Episodes of Philippine Agenda
| Episode | Original air date | Host | No. |
| Education | March 25, 2007 | Jessica Soho | 1 |
Jessica Soho discusses the deteriorating system of education in the Philippines.
| Healthcare | April 1, 2007 | Arnold Clavio | 2 |
Arnold Clavio examines the healthcare system in the country.
| Corruption | April 8, 2007 | Mike Enriquez | 3 |
Mike Enriquez investigates the widespread corruption in the government. Philippine Agenda finds several anomalous projects in different parts of the country.
| Housing | April 15, 2007 | Mel Tiangco | 4 |
Mel Tiangco discusses the problems of housing in the Philippines and what are the long-term plans of the government that will address this issue.
| Jobs | April 22, 2007 | Vicky Morales | 5 |
Vicky Morales analyzes why most Filipinos prefer to work in other countries than in the Philippines and why do most people are still unemployed.
| Hunger | April 29, 2007 | Mike Enriquez | 6 |
Mike Enriquez tackles the effects of undernourishment and the issues surrounding hunger.
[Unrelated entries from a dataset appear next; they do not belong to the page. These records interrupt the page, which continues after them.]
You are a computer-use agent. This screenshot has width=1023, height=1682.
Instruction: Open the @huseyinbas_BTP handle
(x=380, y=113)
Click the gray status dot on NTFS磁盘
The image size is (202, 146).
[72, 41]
| Crime and Justice | May 6, 2007 | Arnold Clavio | 7 |
Arnold Clavio investigates how the government handles the situation of criminality and justice in the country and the issues surrounding the judicial system.
| Electoral reform | May 13, 2007 | Jessica Soho | 8 |
Jessica Soho examines how the electoral process works in the Philippines.